Kamala Harris on immigration

Harris, the daughter of economist Donald Harris and breast cancer researcher Shyamala Gopalan, both immigrants, is very much pro-immigration and strongly supports the DACA program that gives a path to U.S. citizenship to many immigrants who were young when they arrived in the country. That pro-immigration stance is more in sync with Big Business, which worries about worker shortages, than Trump's threats of mass deportations and the humanitarian chaos and economic uncertainty deportations would likely bring.

Kamala Harris on AI

On artificial intelligence, Harris has been outspoken about protecting the public from the potential dangers of AI, one of the most promising areas in tech. In March, she announced new rules requiring U.S. federal agencies to show that AI tools don't harm the public.

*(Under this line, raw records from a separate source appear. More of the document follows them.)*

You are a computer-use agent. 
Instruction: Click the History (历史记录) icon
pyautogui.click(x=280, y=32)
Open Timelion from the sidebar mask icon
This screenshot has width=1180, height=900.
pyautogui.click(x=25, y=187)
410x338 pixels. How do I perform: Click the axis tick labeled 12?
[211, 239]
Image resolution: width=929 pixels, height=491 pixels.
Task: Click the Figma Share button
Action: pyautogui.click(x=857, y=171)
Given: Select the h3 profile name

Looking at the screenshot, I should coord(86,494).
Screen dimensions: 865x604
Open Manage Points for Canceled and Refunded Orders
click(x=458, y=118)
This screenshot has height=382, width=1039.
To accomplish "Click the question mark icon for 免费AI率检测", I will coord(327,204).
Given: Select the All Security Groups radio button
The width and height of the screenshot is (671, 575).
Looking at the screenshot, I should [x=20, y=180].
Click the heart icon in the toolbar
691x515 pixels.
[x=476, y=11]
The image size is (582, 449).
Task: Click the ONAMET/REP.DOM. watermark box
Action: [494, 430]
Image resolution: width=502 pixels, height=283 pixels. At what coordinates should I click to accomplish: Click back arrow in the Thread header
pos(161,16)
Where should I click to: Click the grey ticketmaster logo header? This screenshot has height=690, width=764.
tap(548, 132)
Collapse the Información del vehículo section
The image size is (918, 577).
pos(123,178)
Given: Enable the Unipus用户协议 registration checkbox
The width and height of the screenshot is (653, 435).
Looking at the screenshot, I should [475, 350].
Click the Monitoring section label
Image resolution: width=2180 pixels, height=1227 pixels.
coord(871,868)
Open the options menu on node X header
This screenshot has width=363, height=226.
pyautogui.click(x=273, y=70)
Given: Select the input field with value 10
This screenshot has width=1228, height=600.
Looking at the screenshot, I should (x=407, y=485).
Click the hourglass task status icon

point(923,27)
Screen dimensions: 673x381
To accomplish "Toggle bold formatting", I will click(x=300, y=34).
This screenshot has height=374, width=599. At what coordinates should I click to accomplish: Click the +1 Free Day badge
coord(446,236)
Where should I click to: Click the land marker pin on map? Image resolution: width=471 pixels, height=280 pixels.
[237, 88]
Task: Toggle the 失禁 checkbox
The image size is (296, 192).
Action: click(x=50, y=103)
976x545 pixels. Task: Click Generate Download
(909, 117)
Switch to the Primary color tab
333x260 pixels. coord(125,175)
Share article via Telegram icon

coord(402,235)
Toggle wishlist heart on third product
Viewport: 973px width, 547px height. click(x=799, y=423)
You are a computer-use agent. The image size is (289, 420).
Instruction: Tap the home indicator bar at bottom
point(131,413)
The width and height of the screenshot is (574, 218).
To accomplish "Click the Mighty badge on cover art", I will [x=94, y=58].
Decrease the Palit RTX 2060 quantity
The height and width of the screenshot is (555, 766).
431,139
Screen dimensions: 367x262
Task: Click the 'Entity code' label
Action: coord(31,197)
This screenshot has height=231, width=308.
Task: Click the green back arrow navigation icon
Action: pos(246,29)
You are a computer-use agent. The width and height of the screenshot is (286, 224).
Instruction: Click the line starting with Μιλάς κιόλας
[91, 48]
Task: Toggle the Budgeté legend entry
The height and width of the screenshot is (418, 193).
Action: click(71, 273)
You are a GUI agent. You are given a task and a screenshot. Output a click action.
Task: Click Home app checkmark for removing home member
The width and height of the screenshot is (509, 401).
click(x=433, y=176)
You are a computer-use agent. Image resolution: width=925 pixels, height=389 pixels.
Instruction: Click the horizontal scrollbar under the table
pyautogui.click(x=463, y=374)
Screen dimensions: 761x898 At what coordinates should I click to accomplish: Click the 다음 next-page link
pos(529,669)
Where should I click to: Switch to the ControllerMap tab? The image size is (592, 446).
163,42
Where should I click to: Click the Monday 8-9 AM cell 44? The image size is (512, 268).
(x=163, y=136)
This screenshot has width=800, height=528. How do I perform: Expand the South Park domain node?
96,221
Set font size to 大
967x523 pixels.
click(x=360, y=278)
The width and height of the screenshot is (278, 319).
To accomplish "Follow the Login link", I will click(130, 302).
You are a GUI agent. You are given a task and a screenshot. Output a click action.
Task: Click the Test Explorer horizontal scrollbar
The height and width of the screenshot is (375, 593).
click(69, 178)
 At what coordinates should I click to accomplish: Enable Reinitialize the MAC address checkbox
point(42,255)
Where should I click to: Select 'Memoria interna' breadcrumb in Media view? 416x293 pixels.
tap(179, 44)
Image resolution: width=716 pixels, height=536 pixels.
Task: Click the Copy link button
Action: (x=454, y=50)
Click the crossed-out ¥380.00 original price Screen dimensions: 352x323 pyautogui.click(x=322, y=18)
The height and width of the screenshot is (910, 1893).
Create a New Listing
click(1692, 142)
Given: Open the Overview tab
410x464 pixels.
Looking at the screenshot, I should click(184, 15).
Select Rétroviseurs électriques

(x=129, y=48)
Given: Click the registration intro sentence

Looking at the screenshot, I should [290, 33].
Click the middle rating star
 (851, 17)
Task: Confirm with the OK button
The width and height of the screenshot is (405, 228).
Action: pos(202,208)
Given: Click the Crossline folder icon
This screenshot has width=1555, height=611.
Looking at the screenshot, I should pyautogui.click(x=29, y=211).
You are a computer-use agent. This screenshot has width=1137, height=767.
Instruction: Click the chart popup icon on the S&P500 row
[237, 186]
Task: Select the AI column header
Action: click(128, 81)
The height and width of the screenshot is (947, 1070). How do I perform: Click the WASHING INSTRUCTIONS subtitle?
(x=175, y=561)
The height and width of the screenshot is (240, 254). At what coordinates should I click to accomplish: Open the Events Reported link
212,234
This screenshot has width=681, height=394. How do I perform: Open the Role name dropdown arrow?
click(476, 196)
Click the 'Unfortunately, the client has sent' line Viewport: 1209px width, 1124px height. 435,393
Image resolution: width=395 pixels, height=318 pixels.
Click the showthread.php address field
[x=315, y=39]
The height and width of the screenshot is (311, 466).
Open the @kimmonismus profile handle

She has firmly advocated for more protections for consumers, pointing to AI-generated scam calls and the nefarious effects of unidentified AI-generated content.

One card Harris has seems intent on playing is the relative stability the Biden-Harris administration has fostered. Many CEOs condemned the attack on the U.S. Capitol on January 6, 2021, as well as the social upheaval during the Trump presidency. In 2017, a number of prominent CEOs exited an advisory council over then-President Trump's reactions to white nationalists' rally in Charlottesville, Va., that implied he sympathized with participants.

So while CEOs maybe be drawn to many Trump policies on trade and taxes, Harris offers a counter-argument that as president she could maintain the business environment of the last four years that's been relatively stable compared to some of the tumult that marked Trump's first presidency.